Europe’s Left Nearly Died in 2018. Here’s How It Can Rise.

(Bloomberg Opinion) -- The collapse of Europe’s once-dominant socialist political  parties has been apparent for years, and it continued in 2018. By now, however, the left has the information it needs to pull out of its nosedive. It just has to start using it.

The crushing defeats of 2017 — the near-death experience of the Socialist Party in France, the deflation of the Social Democrats in Germany and the Labour Party in the Netherlands, the shrinking of the entire left wing in the Czech Republic — apparently weren’t enough of a wake-up call. The defeated parties haven’t regained popularity, and some, like the German Social Democrats, have slid further down in the polls. The center left collapsed in the Italian election, letting two populist parties take the reins. In Sweden, the Social Democrat-led government saw diminished support in an inconclusive election and is unable to keep governing. In the U.K., the Labour Party was unable to wrest power from the squabbling, poorly led Tories, largely because it is itself divided on major issues such as Brexit and the desirable degree of wealth redistribution. Far away in Brazil, the Workers’ Party lost the presidential election.

Just five European Union countries are still ruled by center-left or leftist governments — Greece, Slovakia, Malta, Portugal and Spain.
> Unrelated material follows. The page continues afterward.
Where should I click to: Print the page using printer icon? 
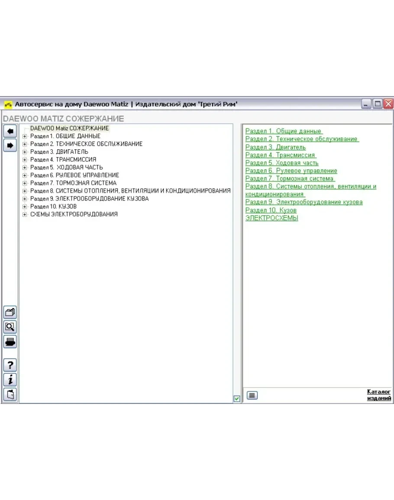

Only Spain’s Socialists won power in 2018, and not in an election but rather in an unusual parliamentary coup. In Greece, the leftist bloc Syriza will probably lose power this year, and in Spain, center-right parties are better positioned than the Socialists for the next election, whenever it comes. In the 2019 European Parliament election, the Progressive Alliance of Socialists and Democrats — the center-left umbrella party — is projected to be the biggest loser, and while the more modern and more radical European United Left-Nordic Green Left is expected to gain a few seats, that won’t be nearly enough to help the entire leftist spectrum recoup its losses.

How the Left Got Lost

There are three accepted explanations for this litany of woe. One, popular among leftists themselves, is that the traditional parties took a wrong turn somewhere. In his 2017 book, “Wrong Turnings: How the Left Got Lost,” the British economist and business professor Geoffrey Hodgson argues that, after making compromises with capitalism since the 1950’s, the socialist and labor parties have failed to offer a “persuasive, feasible and democratic alternative to capitalism” after the 2008 global financial crisis. 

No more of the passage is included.